A 42 ans, He Qinglian, journaliste et maître en économie, devient phare de son époque, éclairant ses lecteurs (du pouvoir, comme de la rue), sur l’évolution du pays, aussi tumultueuse et trouble que le Yangtzé de cet été.
Avec les 8 éditions pirates, son livre, les pièges de la modernisation () s’est vendu en 10 mois à 3M d’exemplaires.
Son message : une analyse rigoureuse, avec appareil de notes et chiffres, de l’appropriation par une classe de fonctionnaires, d’une part importante du patrimoine public, la croissance des mafias, liées au pouvoir, et de la montée de la colère des dépossédés (tels ces quelques dizaines d’ex-riverains de Tian An Men, qui manifestaient hier devant la mairie de Pékin, après avoir été bannis à la campagne pour laisser place à des fructueux chantiers).
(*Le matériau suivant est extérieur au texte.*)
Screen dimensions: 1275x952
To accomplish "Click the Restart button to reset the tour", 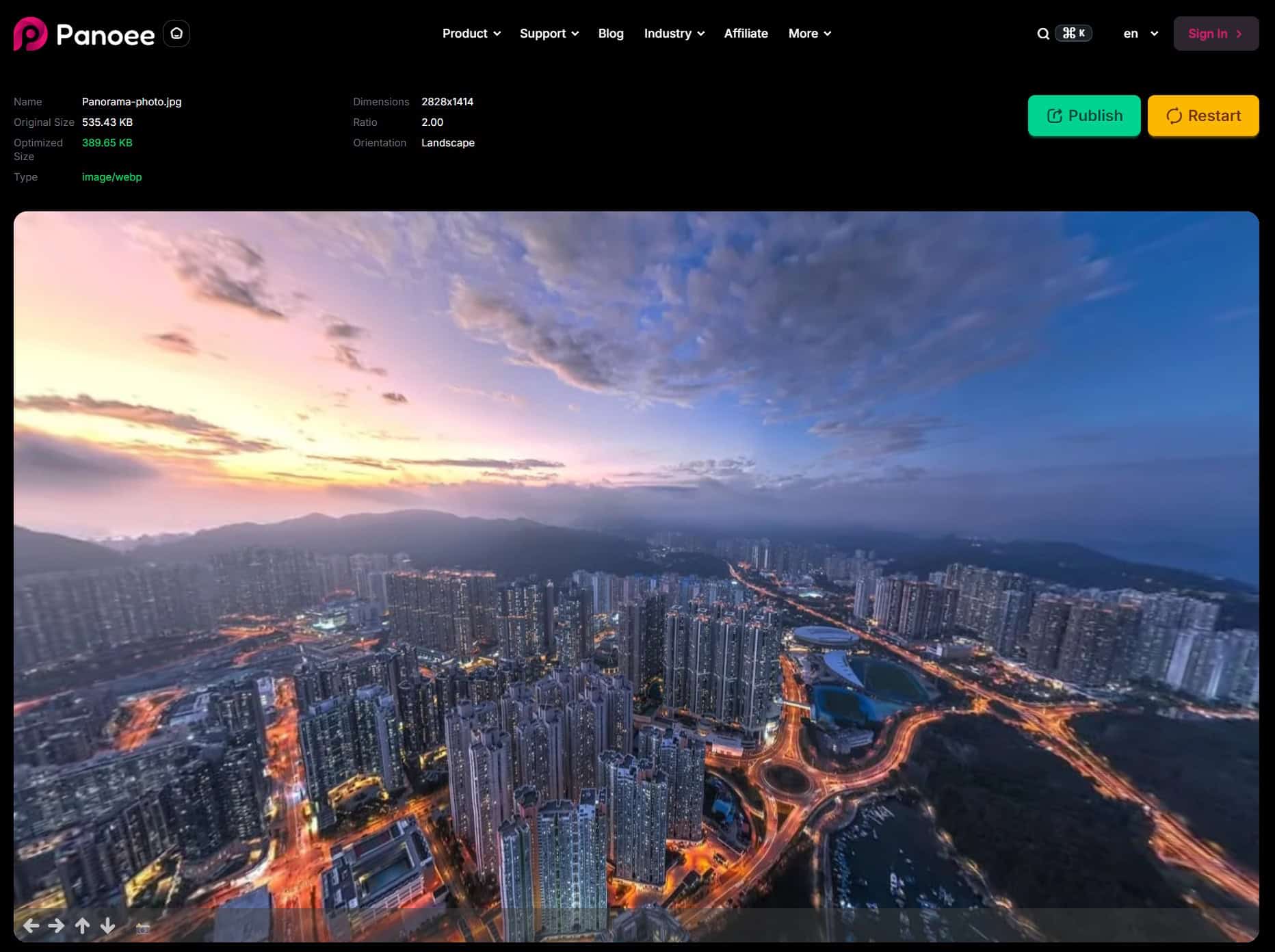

Le pouvoir, non seulement n’a pas embastillé l’auteur, mais l’a aidé à se faire publier, et invité à se faire entendre dans un colloque.
Réaction qui « récompense » son écriture prudente, critiquant système mais non Parti – évitant le piège, auquel trop de gens succombent en Chine, du « complexe de Zorro ». Preuve qu’il y a aujourd’hui une place au sommet de l’appareil, pour le dialogue et la confrontation. Mais le diagnostic de Mme He Qinglian demeure inquiétant : «il ne fait pas de doute qu‘à l’avenir, l’échange de l"argent contre le pouvoir, la collusion des cadres et des mafias, les exodes intérieurs et les émeutes, seront les grandes racines de la crise sociale».